[Start]

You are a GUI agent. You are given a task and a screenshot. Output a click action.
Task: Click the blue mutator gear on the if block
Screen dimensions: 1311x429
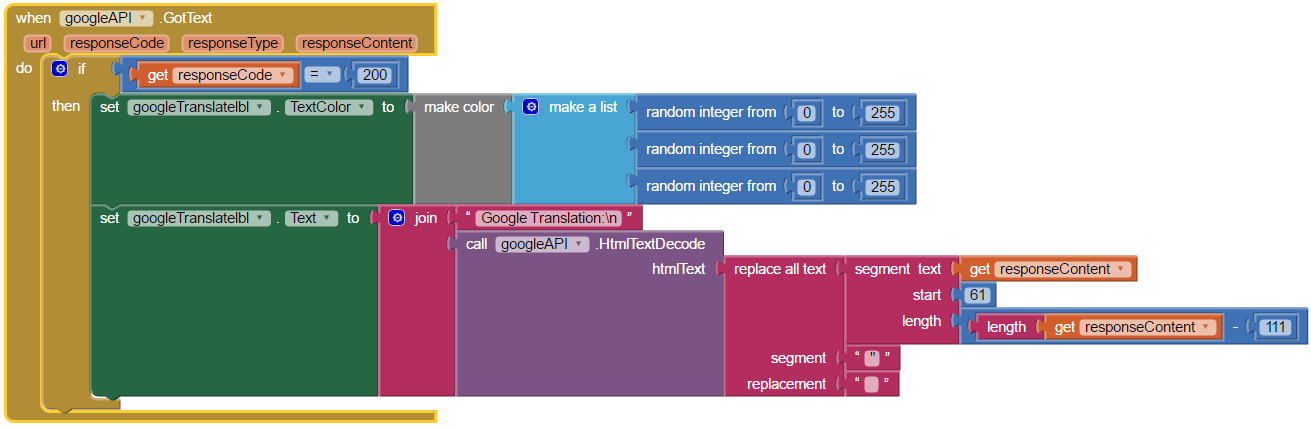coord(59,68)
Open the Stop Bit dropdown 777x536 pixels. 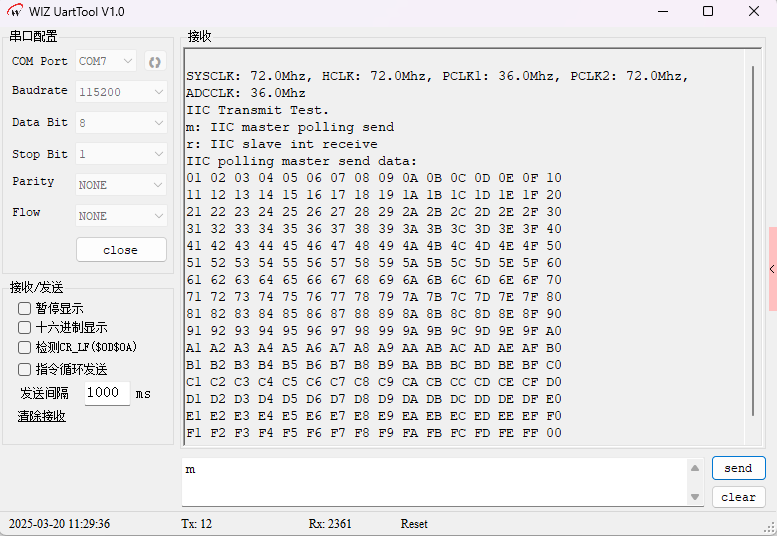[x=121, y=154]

[End]
[Start]

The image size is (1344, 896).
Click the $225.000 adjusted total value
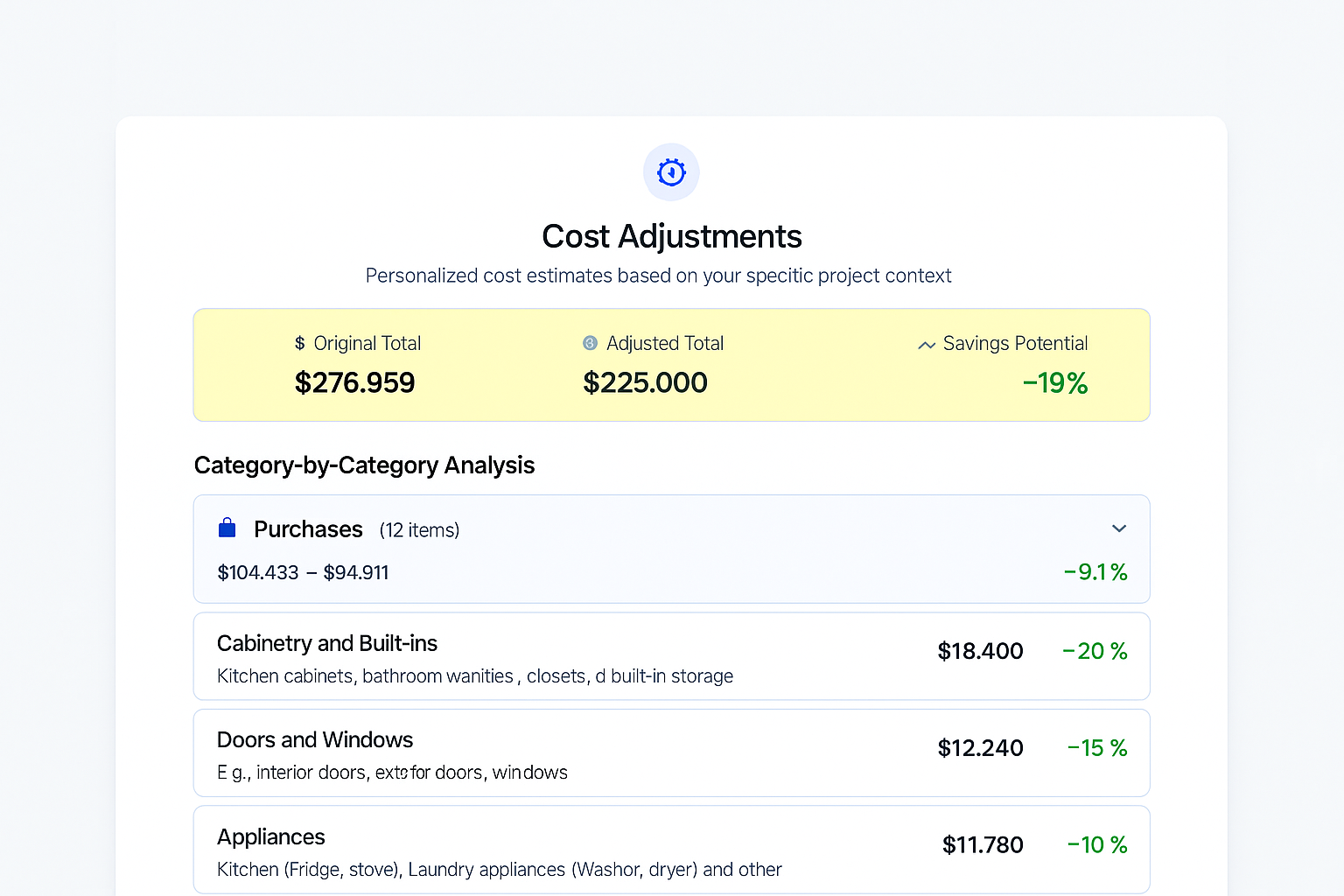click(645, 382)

[End]

WHAT YOU SHOULD DO =
Copy the data word for word, beginning at the line containing "The image size is (1344, 896)." and ending after the line containing "click(645, 382)". Leave out the pictures.

TASK OUTPUT =
The image size is (1344, 896).
Click the $225.000 adjusted total value
click(645, 382)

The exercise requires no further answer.